The show is hosted by veteran MythBuster Adam Savage and has a cast of six children skilled in STEM topics.

== Cast ==
=== Main host ===
- Adam Savage

=== Junior MythBusters ===
- Valerie Castillo – 15-year-old skilled builder and robotics expert with experience in CAD drawing and 3D printing.
- Elijah Horland – 12-year-old self-taught maker and programmer who started building computers at 9.
- Cannan Huey-You – 12-year-old with a background in coding and motion physics who dreams of being an astronaut. Brother of Carson Huey-You.
- Jesse Lawless – 15-year-old car enthusiast who built a mini chopper by himself at age 12.
- Rachel Pizzolato – 14-year-old who has remodeled houses since she was young.
- Allie Weber – 13-year-old patent inventor recognized by 3M as one of the top 10 young scientists in the country.

=== Builders ===
- Tamara Robertson – contestant and finalist of MythBusters: The Search.
- Jon Marcu

=== Helpers ===
- Carson Huey-You – assisted in the Can you barricade a door with furniture? episode.

== Episodes ==

| No. | Title | Original release date | U.S. viewers (millions) |
| 1 | "Duct Tape Special" | January 2, 2019 | 0.323 |
Can you make a functioning parachute out of duct tape? (busted) Will a tyre totally made out of duct tape function adequately? (confirmed)
| 2 | "Dynamite Air Freshener" | January 9, 2019 | 0.191 |
Can an accidental spark ignite a car filled with air freshener? (plausible) Can a dog shake off 70% of its water weight after getting wet? (plausible)
| 3 | "Battery Blast" | January 16, 2019 | 0.260 |
Can a Lithium battery catch fire if crushed in a garbage truck? (confirmed) Does an arrow truly fly "As straight as an arrow"? (plausible)
| 4 | "Demolition Dominoes" | January 23, 2019 | 0.242 |
Can a small domino knock over successively larger dominoes to the point of crushing a car? (plausible) Is it impossible to remove a single remaining brick at the base of a Jenga tower without collapsing it? (confirmed)
| 5 | "Gravity Busters" | January 23, 2019 | 0.256 |
In slow motion the bottom of a hanging slinky doesn't move when the top is released.
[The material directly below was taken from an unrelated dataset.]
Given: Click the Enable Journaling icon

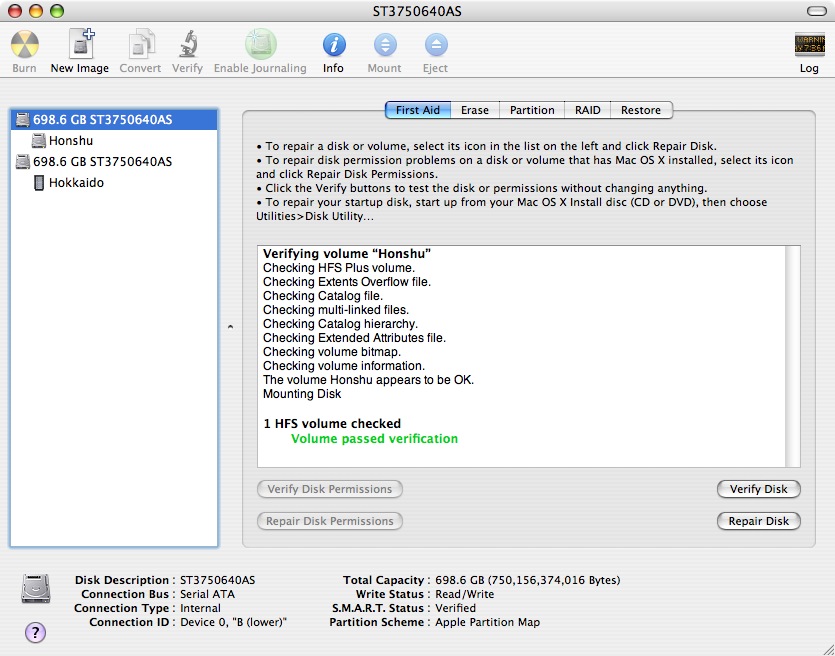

Does it defy gravity? (confirmed) Can a number 2 pencil draw a line for 35 miles, or write 45,000 words? (35 miles busted, 45,000 words confirmed)
| 6 | "Shredder Explosion" "Paper Shred Ka-Boom!" | January 30, 2019 | N/A |
Can cleaning a paper shredder with canned air cause an explosion? (confirmed) If you made mayonnaise during an electrical storm, will it stop the ingredients combining? (busted)
| 7 | "Flatus Special" "Countdown to Gas-tastrophe" | January 30, 2019 | N/A |
Can a medical laser ignite a patient's fart during an operation? (plausible) Can Adam's fart power a rocket? (confirmed)
| 8 | "Bug Special" | February 6, 2019 | 0.166 |
Can a sticky bug trap catch a human? (confirmed) Is spider silk stronger than an equivalent mass of steel wire? (confirmed) A line of what household substance will stop an ant crossing it? (chalk, baby powder, powdered spice, cinnamon and cayenne pepper powder busted, olive oil confirmed)
| 9 | "Deep Space Hollywood" | February 6, 2019 | 0.161 |
Can you actually fly from one spacecraft to another using a fire extinguisher, like in the movie Gravity? (busted) The tagline from Alien says "In space no one can hear you scream", but is it true? (busted)
| 10 | "Breaking Bad Blow-Up" | February 6, 2019 | 0.190 |
Can a scrap yard magnet erase a laptop drive from the outside of the police evidence room and pull everything metal from across the floor into the wall in front? (busted) Can you barricade a door with furniture to stop a bad guy? (plausible) Note: Breaking Bad creator Vince Gilligan makes a guest appearance.